O procurador-geral da República, Geraldo Brindeiro, defendeu ontem o Ministério Público (MP) e, de forma indireta, os procuradores do Distrito Federal. Sem citar os nomes dos procuradores Luiz Francisco de Souza e Guilherme Schelb, classificados por aliados do governo como adversários dentro da instituição, Brindeiro afirmou que ‘‘cada membro do Ministério Público tem suas responsabilidade e forma de agir’’.

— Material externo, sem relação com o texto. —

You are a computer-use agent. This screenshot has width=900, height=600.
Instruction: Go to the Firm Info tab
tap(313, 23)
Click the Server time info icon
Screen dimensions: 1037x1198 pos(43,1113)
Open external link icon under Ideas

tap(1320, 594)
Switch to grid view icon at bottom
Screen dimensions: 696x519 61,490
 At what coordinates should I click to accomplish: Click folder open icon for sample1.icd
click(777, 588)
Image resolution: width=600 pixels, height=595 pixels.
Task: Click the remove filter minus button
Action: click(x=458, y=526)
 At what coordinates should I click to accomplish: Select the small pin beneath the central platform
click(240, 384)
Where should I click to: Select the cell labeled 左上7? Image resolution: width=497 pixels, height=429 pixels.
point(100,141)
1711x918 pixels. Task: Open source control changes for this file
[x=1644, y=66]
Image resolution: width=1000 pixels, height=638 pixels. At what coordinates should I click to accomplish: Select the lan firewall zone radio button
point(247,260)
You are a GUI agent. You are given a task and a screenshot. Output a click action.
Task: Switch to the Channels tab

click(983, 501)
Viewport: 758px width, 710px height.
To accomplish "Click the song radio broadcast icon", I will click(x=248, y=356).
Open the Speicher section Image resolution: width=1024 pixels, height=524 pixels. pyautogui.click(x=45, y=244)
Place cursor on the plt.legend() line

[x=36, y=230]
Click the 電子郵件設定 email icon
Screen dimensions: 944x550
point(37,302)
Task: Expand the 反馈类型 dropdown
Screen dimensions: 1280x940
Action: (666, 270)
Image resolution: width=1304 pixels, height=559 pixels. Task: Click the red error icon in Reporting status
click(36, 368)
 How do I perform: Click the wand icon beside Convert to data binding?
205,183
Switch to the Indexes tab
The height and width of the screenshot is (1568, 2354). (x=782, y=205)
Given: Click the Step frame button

O procurador também defendeu o aprimoramento das formas de investigação para o combate à criminalidade no País. O MP virou alvo de ataques depois que o ex-secretário-geral da Presidência Eduardo Jorge foi envolvido no escândalo do Fórum trabalhista de São Paulo porque trocou telefonemas com o ex-presidente do órgão, o juiz foragido Nicolau do Santos Neto. Para os aliados do Planalto, os procuradores do Distrito Federal desviaram-se do foco das investigações para atacar o ex-ministro e tentar atingir o presidente Fernando Henrique Cardoso.
Brindeiro deixou claro que não estava fazendo ‘‘avaliações individuais’’, mas apenas gerais da atuação do MP. ‘‘De forma geral, o Ministério Público está cumprindo sua missão prevista na Constituição Federal’’, afirmou. ‘‘Os tribunais é que devem julgar baseados nas provas e apurações.’’ O procurador-geral negou até mesmo que exista uma campanha de difamação contra o MP.
‘‘Em qualquer poder - que não é o caso do Ministério Público - você pode sofrer críticas aqui e ali’’, disse o procurador-geral da República, citando o Legislativo e o Judiciário.